* **Entries for locating text and elements**:
::::::

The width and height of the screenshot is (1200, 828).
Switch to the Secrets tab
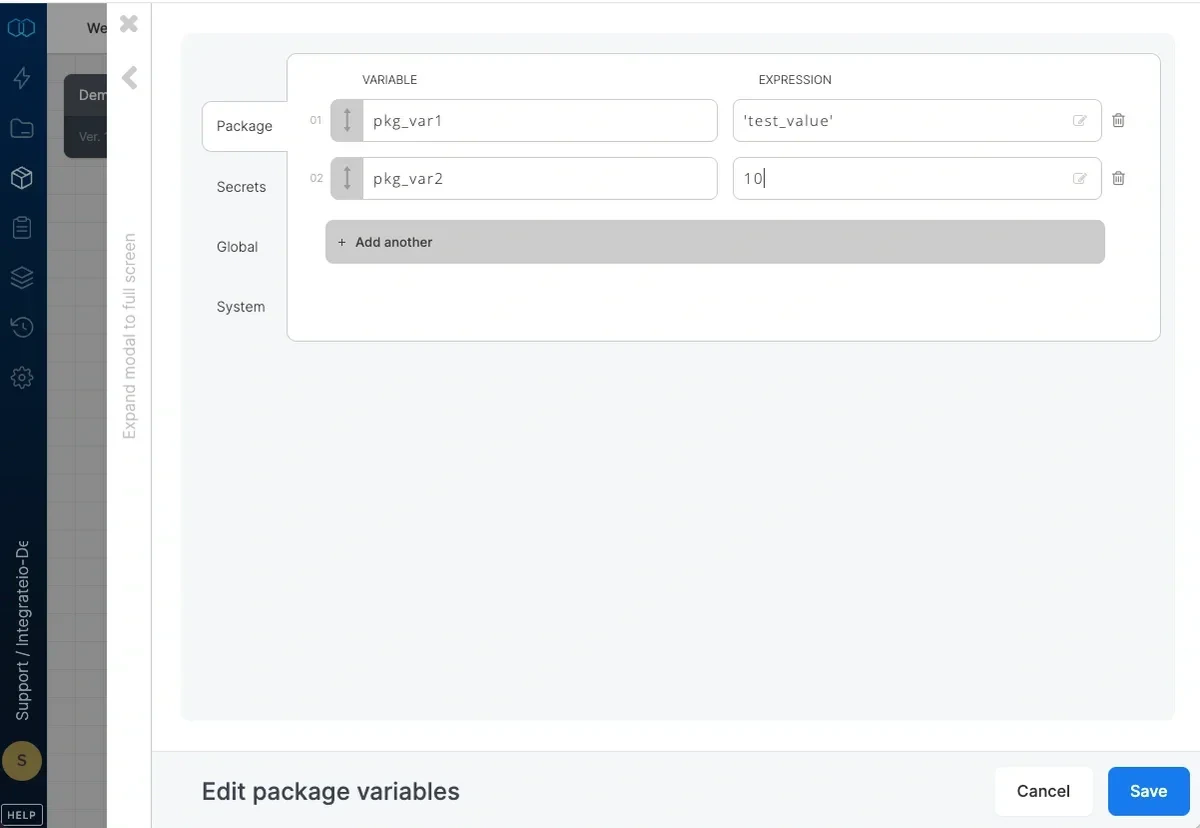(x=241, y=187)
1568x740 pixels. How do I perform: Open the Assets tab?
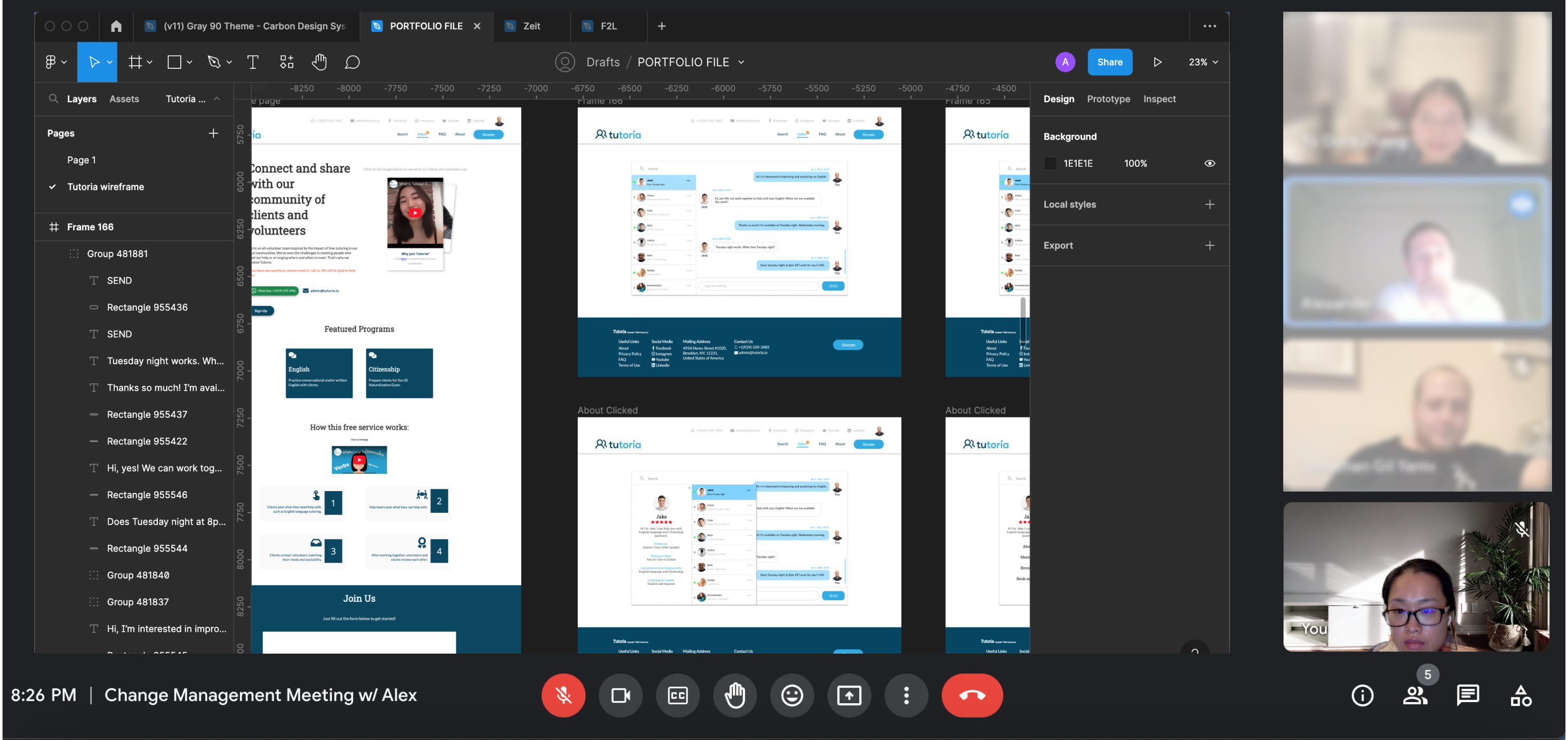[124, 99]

::::::

Rewrite the listing above with "tab" replaced by "section" wherever it occurs, changing nothing else. Leave out the pictures.

The width and height of the screenshot is (1200, 828).
Switch to the Secrets section
(x=241, y=187)
1568x740 pixels. How do I perform: Open the Assets section?
[124, 99]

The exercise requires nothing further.